One of the benefits of a cluster is that you have a central intelligence,
which knows about the state of all resources. Depending on that it can be
decide which resource gets active. Status of the resources can be gathered
by probing or capturing events.
The problem with DRBD is that the intelligence about the state is
distributed to the two nodes. In practice you read the state from each nodes
proc filesystem. On the other hand there is some administrative dependency
between these two instances. E.g. you may not switch one instance to primary
if the other one already is primary.
The specific problem I am faced with is that in case of a graceful failover,
the clustering software switches the active node to secondary. After
execution of the appropriate 'drbdsetup /dev/nb0 secondary' command, the
former standby node is switched to primary with the 'drbdsetup /dev/nb0
primary' command. The problem is that these commands are not synchronously
applied to the other node.
This means when switching a node to secondary the other local DRBD still
assumes the other node is primary, which can lead to a Primary/Primary
situation. If this happens the other node is forced into a Standalone state,
which is not what we wanted.
One solution for that can be to provide some kind of synchronous state
transition, which notifies the caller if the other node got the information
as well.

I appreciate your feedback :-)

/Wolfram

=======================================================================
Wolfram Weyer FORCE COMPUTERS GmbH
Staff Engineer - Systems Engineering A Solectron Subsidiary

phone: +49 89 60814-523 Street: Prof.-Messerschmitt-Str. 1
fax: +49 89 60814-112 City: D-85579 Neubiberg/Muenchen
mailto:Wolfram.Weyer@example.com <mailto:Wolfram.Weyer@force.de>
http://www.forcecomputers.com <http://www.forcecomputers.com/>
=======================================================================

I am trying te be more visible on the list again, so I guess I should
share my opinion on this...

* Weyer, Wolfram <Wolfram.Weyer@example.com> [011213 15:40]:
> Currently I am working on integration of DRBD with a clustering SW different
> from 'heartbeat'. However, there seems to be a general problem with cluster
> integration.
> One of the benefits of a cluster is that you have a central intelligence,
> which knows about the state of all resources.
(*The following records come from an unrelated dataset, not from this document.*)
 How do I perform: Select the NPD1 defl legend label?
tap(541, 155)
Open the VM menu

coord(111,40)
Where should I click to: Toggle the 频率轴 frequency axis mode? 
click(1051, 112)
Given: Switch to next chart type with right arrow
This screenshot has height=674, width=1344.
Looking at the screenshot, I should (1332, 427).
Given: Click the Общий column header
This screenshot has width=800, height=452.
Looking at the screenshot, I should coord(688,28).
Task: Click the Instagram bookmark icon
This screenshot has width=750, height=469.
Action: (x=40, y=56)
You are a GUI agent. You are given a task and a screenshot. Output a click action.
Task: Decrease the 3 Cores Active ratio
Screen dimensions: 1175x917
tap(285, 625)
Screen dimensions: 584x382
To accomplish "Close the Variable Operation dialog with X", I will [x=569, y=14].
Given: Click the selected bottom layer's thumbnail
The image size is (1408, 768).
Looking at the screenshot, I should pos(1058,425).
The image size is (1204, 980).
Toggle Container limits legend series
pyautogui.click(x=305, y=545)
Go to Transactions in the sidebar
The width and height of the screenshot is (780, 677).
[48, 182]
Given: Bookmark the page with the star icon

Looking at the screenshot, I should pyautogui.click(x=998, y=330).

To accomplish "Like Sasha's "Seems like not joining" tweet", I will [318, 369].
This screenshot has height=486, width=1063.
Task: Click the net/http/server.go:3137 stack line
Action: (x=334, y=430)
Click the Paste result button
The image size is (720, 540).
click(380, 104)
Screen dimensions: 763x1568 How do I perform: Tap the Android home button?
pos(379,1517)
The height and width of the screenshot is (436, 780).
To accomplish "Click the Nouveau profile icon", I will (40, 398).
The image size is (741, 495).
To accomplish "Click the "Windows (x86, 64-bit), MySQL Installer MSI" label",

Depending on that it can be
> decide which resource gets active. Status of the resources can be gathered
> by probing or capturing events.
> The problem with DRBD is that the intelligence about the state is
> distributed to the two nodes. In practice you read the state from each nodes
> proc filesystem.

This point was raised before. To address this the "st:" field contains the
state of the local and the remote node.

> On the other hand there is some administrative dependency
> between these two instances. E.g. you may not switch one instance to primary
> if the other one already is primary.
> The specific problem I am faced with is that in case of a graceful failover,
> the clustering software switches the active node to secondary. After
> execution of the appropriate 'drbdsetup /dev/nb0 secondary' command, the
> former standby node is switched to primary with the 'drbdsetup /dev/nb0
> primary' command. The problem is that these commands are not synchronously
> applied to the other node.
> This means when switching a node to secondary the other local DRBD still
> assumes the other node is primary, which can lead to a Primary/Primary
> situation. If this happens the other node is forced into a Standalone state,
> which is not what we wanted.
> One solution for that can be to provide some kind of synchronous state
> transition, which notifies the caller if the other node got the information
> as well.
>
> I appreciate your feedback :-)
>
> /Wolfram
>

If you are issuing the two commands (drbdsetup xxx primary and
drbdsetup xxx secondary really concurrently (which is a hard problem on its own)
it should not lead to a disconnect.

Reason:
If you set the state of a node from sec->pri it does not care about the
state of the other node (since these state transitions are not done in an
transactional way in DRBD). It will simply send a message to its partner
telling him about its state change.
The other node receives the state change and checks if the change leads
to an invalid cluster state (pri/pri). If it is invalid it will
disconnect = cs:Standallone.

Solution for your problem:
Ensure a causal order of your drbdsetup calls. E.g. by sending a message
after issuing drbdsetup xxx secondary. The other node issues
drbdsetup xxx primary after it has seen that message.

Maybe more pragmatic solution:
Control the whole gracefull failover process from the current secondary node
(=future primary node) by using:
drbdsetup xxx secondary_remote
drbdsetup xxx primary

(I just notices that "secondary_remote" is only documented on the man page,
it is still missing from the usage output)

Unfortunately secondary_remote does not have any reasonably return
semantics/value by now. -- One of the manny things I should fix...

-Philipp

--
: Dipl-Ing Philipp Reisner Tel +43-1-8974897-750 :
: LINBIT Information Technologies GmbH http://www.linbit.com :
: Sechshauserstr 48, 1150 Wien :